**Aim of the exercise**
A set of records appears below. Print them all, word for word.

━━━ Record set

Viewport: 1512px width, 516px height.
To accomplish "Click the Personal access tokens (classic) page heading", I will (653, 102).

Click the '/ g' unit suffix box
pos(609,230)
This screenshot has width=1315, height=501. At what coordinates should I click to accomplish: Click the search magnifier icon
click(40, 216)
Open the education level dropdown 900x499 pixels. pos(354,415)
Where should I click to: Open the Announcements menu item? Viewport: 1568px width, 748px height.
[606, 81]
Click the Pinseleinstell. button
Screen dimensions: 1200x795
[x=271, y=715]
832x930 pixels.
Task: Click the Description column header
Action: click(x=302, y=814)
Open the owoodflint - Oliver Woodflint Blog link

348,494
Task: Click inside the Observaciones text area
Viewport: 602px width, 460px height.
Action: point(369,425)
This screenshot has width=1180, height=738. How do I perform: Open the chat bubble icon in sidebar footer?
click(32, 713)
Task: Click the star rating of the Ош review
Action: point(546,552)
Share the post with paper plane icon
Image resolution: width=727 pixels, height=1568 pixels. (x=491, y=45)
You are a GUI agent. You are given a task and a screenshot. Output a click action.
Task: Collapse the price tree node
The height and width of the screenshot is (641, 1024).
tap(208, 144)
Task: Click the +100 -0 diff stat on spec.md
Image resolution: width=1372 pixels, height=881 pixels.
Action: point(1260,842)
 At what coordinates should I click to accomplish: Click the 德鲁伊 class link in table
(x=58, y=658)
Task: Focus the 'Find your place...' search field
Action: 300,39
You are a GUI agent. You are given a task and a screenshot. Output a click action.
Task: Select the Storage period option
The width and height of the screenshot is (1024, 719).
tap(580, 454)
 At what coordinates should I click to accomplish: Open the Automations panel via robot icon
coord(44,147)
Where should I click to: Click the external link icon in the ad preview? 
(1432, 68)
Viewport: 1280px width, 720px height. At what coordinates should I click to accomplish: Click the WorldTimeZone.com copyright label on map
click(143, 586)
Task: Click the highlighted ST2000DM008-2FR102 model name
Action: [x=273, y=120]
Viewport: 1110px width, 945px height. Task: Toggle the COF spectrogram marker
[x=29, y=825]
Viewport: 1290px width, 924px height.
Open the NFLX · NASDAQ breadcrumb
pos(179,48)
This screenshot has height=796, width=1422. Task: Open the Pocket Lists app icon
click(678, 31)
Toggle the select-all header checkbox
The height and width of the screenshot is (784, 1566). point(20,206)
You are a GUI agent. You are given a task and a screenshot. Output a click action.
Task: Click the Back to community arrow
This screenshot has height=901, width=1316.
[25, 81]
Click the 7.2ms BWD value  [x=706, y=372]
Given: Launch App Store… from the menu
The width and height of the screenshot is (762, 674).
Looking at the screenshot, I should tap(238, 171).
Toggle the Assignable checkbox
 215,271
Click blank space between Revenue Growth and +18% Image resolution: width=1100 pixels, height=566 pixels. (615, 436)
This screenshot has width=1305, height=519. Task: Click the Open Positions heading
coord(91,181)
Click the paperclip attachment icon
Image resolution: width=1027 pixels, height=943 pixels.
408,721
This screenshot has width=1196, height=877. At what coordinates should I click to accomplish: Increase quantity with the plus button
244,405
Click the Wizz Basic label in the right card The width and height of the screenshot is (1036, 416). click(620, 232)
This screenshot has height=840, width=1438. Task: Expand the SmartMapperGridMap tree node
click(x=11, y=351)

━━━━━━

**Response to this exercise**
Viewport: 1512px width, 516px height.
To accomplish "Click the Personal access tokens (classic) page heading", I will (653, 102).

Click the '/ g' unit suffix box
pos(609,230)
This screenshot has width=1315, height=501. At what coordinates should I click to accomplish: Click the search magnifier icon
click(40, 216)
Open the education level dropdown 900x499 pixels. pos(354,415)
Where should I click to: Open the Announcements menu item? Viewport: 1568px width, 748px height.
[606, 81]
Click the Pinseleinstell. button
Screen dimensions: 1200x795
[x=271, y=715]
832x930 pixels.
Task: Click the Description column header
Action: click(x=302, y=814)
Open the owoodflint - Oliver Woodflint Blog link

348,494
Task: Click inside the Observaciones text area
Viewport: 602px width, 460px height.
Action: point(369,425)
This screenshot has width=1180, height=738. How do I perform: Open the chat bubble icon in sidebar footer?
click(32, 713)
Task: Click the star rating of the Ош review
Action: point(546,552)
Share the post with paper plane icon
Image resolution: width=727 pixels, height=1568 pixels. (x=491, y=45)
You are a GUI agent. You are given a task and a screenshot. Output a click action.
Task: Collapse the price tree node
The height and width of the screenshot is (641, 1024).
tap(208, 144)
Task: Click the +100 -0 diff stat on spec.md
Image resolution: width=1372 pixels, height=881 pixels.
Action: point(1260,842)
 At what coordinates should I click to accomplish: Click the 德鲁伊 class link in table
(x=58, y=658)
Task: Focus the 'Find your place...' search field
Action: 300,39
You are a GUI agent. You are given a task and a screenshot. Output a click action.
Task: Select the Storage period option
The width and height of the screenshot is (1024, 719).
tap(580, 454)
 At what coordinates should I click to accomplish: Open the Automations panel via robot icon
coord(44,147)
Where should I click to: Click the external link icon in the ad preview? 
(1432, 68)
Viewport: 1280px width, 720px height. At what coordinates should I click to accomplish: Click the WorldTimeZone.com copyright label on map
click(143, 586)
Task: Click the highlighted ST2000DM008-2FR102 model name
Action: [x=273, y=120]
Viewport: 1110px width, 945px height. Task: Toggle the COF spectrogram marker
[x=29, y=825]
Viewport: 1290px width, 924px height.
Open the NFLX · NASDAQ breadcrumb
pos(179,48)
This screenshot has height=796, width=1422. Task: Open the Pocket Lists app icon
click(678, 31)
Toggle the select-all header checkbox
The height and width of the screenshot is (784, 1566). point(20,206)
You are a GUI agent. You are given a task and a screenshot. Output a click action.
Task: Click the Back to community arrow
This screenshot has height=901, width=1316.
[25, 81]
Click the 7.2ms BWD value  [x=706, y=372]
Given: Launch App Store… from the menu
The width and height of the screenshot is (762, 674).
Looking at the screenshot, I should tap(238, 171).
Toggle the Assignable checkbox
 215,271
Click blank space between Revenue Growth and +18% Image resolution: width=1100 pixels, height=566 pixels. (615, 436)
This screenshot has width=1305, height=519. Task: Click the Open Positions heading
coord(91,181)
Click the paperclip attachment icon
Image resolution: width=1027 pixels, height=943 pixels.
408,721
This screenshot has width=1196, height=877. At what coordinates should I click to accomplish: Increase quantity with the plus button
244,405
Click the Wizz Basic label in the right card The width and height of the screenshot is (1036, 416). click(620, 232)
This screenshot has height=840, width=1438. Task: Expand the SmartMapperGridMap tree node
click(x=11, y=351)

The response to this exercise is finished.